# EXERCISE DETAILS
What follows is a listing. Return every line of it exactly.

# DATASET EXTRACT
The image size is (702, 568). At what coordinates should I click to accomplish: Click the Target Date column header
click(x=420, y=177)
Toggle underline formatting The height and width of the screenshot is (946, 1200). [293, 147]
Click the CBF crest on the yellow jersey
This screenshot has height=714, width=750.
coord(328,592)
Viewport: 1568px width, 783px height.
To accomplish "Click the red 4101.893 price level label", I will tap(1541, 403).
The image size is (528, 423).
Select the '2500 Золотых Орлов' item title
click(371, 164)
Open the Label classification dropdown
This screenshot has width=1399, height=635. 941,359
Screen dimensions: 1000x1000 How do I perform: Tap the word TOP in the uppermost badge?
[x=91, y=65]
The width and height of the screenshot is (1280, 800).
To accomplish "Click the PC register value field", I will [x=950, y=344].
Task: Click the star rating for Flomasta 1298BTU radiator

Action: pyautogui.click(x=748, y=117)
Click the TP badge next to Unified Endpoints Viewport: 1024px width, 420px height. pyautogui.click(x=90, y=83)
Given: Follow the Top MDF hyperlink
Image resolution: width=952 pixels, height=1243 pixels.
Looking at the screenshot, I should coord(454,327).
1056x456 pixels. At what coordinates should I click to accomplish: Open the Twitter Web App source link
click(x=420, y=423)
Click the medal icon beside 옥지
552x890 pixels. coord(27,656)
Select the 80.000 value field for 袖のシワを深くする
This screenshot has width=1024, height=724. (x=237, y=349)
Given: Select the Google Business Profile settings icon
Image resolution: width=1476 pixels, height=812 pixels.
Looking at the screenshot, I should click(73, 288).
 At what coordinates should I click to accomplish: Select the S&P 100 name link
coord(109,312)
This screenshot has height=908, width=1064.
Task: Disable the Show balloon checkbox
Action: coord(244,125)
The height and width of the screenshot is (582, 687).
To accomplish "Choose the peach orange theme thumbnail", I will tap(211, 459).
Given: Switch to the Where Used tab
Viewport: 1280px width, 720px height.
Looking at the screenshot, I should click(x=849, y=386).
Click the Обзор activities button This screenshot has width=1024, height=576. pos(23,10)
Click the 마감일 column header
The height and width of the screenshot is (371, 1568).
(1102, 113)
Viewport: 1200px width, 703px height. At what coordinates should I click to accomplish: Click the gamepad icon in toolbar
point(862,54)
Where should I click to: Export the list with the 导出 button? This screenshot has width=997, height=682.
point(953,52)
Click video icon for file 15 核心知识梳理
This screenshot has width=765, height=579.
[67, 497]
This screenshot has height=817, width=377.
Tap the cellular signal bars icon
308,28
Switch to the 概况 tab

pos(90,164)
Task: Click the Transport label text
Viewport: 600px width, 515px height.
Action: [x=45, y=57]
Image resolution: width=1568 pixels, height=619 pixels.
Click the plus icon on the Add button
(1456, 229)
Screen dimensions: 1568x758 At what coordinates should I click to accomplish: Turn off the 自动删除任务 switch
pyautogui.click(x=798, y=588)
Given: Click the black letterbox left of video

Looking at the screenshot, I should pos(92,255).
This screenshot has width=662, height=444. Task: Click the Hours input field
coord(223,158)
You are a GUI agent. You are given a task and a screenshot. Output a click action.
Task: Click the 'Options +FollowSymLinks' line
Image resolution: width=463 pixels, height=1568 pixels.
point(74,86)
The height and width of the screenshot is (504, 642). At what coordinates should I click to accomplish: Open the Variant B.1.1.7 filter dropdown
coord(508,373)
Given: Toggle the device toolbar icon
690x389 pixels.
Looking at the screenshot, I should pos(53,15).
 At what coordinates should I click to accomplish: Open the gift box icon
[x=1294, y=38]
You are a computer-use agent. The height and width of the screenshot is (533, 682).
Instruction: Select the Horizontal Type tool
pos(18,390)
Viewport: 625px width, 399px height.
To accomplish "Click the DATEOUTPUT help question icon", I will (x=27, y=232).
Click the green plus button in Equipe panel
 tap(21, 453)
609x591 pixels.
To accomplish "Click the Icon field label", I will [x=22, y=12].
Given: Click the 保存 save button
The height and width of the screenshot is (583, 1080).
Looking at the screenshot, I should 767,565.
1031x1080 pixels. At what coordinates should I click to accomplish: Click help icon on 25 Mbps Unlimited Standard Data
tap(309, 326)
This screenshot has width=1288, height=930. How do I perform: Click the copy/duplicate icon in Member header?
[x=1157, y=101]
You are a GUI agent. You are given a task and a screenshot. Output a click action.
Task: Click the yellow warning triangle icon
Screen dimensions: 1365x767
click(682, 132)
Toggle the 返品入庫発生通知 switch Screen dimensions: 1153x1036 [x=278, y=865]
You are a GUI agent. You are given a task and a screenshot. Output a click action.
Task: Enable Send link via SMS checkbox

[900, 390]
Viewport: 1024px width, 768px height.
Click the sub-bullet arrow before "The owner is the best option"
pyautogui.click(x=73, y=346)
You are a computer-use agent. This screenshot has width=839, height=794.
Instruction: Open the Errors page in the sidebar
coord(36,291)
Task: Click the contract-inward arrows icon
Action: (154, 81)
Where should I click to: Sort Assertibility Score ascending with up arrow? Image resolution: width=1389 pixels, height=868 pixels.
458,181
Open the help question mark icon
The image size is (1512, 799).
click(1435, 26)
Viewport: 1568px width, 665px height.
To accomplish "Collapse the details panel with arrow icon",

# ANSWER AREA
The image size is (702, 568). At what coordinates should I click to accomplish: Click the Target Date column header
click(x=420, y=177)
Toggle underline formatting The height and width of the screenshot is (946, 1200). [293, 147]
Click the CBF crest on the yellow jersey
This screenshot has height=714, width=750.
coord(328,592)
Viewport: 1568px width, 783px height.
To accomplish "Click the red 4101.893 price level label", I will tap(1541, 403).
The image size is (528, 423).
Select the '2500 Золотых Орлов' item title
click(371, 164)
Open the Label classification dropdown
This screenshot has width=1399, height=635. 941,359
Screen dimensions: 1000x1000 How do I perform: Tap the word TOP in the uppermost badge?
[x=91, y=65]
The width and height of the screenshot is (1280, 800).
To accomplish "Click the PC register value field", I will [x=950, y=344].
Task: Click the star rating for Flomasta 1298BTU radiator

Action: pyautogui.click(x=748, y=117)
Click the TP badge next to Unified Endpoints Viewport: 1024px width, 420px height. pyautogui.click(x=90, y=83)
Given: Follow the Top MDF hyperlink
Image resolution: width=952 pixels, height=1243 pixels.
Looking at the screenshot, I should coord(454,327).
1056x456 pixels. At what coordinates should I click to accomplish: Open the Twitter Web App source link
click(x=420, y=423)
Click the medal icon beside 옥지
552x890 pixels. coord(27,656)
Select the 80.000 value field for 袖のシワを深くする
This screenshot has width=1024, height=724. (x=237, y=349)
Given: Select the Google Business Profile settings icon
Image resolution: width=1476 pixels, height=812 pixels.
Looking at the screenshot, I should click(73, 288).
 At what coordinates should I click to accomplish: Select the S&P 100 name link
coord(109,312)
This screenshot has height=908, width=1064.
Task: Disable the Show balloon checkbox
Action: coord(244,125)
The height and width of the screenshot is (582, 687).
To accomplish "Choose the peach orange theme thumbnail", I will tap(211, 459).
Given: Switch to the Where Used tab
Viewport: 1280px width, 720px height.
Looking at the screenshot, I should click(x=849, y=386).
Click the Обзор activities button This screenshot has width=1024, height=576. pos(23,10)
Click the 마감일 column header
The height and width of the screenshot is (371, 1568).
(1102, 113)
Viewport: 1200px width, 703px height. At what coordinates should I click to accomplish: Click the gamepad icon in toolbar
point(862,54)
Where should I click to: Export the list with the 导出 button? This screenshot has width=997, height=682.
point(953,52)
Click video icon for file 15 核心知识梳理
This screenshot has width=765, height=579.
[67, 497]
This screenshot has height=817, width=377.
Tap the cellular signal bars icon
308,28
Switch to the 概况 tab

pos(90,164)
Task: Click the Transport label text
Viewport: 600px width, 515px height.
Action: [x=45, y=57]
Image resolution: width=1568 pixels, height=619 pixels.
Click the plus icon on the Add button
(1456, 229)
Screen dimensions: 1568x758 At what coordinates should I click to accomplish: Turn off the 自动删除任务 switch
pyautogui.click(x=798, y=588)
Given: Click the black letterbox left of video

Looking at the screenshot, I should pos(92,255).
This screenshot has width=662, height=444. Task: Click the Hours input field
coord(223,158)
You are a GUI agent. You are given a task and a screenshot. Output a click action.
Task: Click the 'Options +FollowSymLinks' line
Image resolution: width=463 pixels, height=1568 pixels.
point(74,86)
The height and width of the screenshot is (504, 642). At what coordinates should I click to accomplish: Open the Variant B.1.1.7 filter dropdown
coord(508,373)
Given: Toggle the device toolbar icon
690x389 pixels.
Looking at the screenshot, I should pos(53,15).
 At what coordinates should I click to accomplish: Open the gift box icon
[x=1294, y=38]
You are a computer-use agent. The height and width of the screenshot is (533, 682).
Instruction: Select the Horizontal Type tool
pos(18,390)
Viewport: 625px width, 399px height.
To accomplish "Click the DATEOUTPUT help question icon", I will (x=27, y=232).
Click the green plus button in Equipe panel
 tap(21, 453)
609x591 pixels.
To accomplish "Click the Icon field label", I will [x=22, y=12].
Given: Click the 保存 save button
The height and width of the screenshot is (583, 1080).
Looking at the screenshot, I should 767,565.
1031x1080 pixels. At what coordinates should I click to accomplish: Click help icon on 25 Mbps Unlimited Standard Data
tap(309, 326)
This screenshot has width=1288, height=930. How do I perform: Click the copy/duplicate icon in Member header?
[x=1157, y=101]
You are a GUI agent. You are given a task and a screenshot. Output a click action.
Task: Click the yellow warning triangle icon
Screen dimensions: 1365x767
click(682, 132)
Toggle the 返品入庫発生通知 switch Screen dimensions: 1153x1036 [x=278, y=865]
You are a GUI agent. You are given a task and a screenshot. Output a click action.
Task: Enable Send link via SMS checkbox

[900, 390]
Viewport: 1024px width, 768px height.
Click the sub-bullet arrow before "The owner is the best option"
pyautogui.click(x=73, y=346)
You are a computer-use agent. This screenshot has width=839, height=794.
Instruction: Open the Errors page in the sidebar
coord(36,291)
Task: Click the contract-inward arrows icon
Action: (154, 81)
Where should I click to: Sort Assertibility Score ascending with up arrow? Image resolution: width=1389 pixels, height=868 pixels.
458,181
Open the help question mark icon
The image size is (1512, 799).
click(1435, 26)
Viewport: 1568px width, 665px height.
To accomplish "Collapse the details panel with arrow icon",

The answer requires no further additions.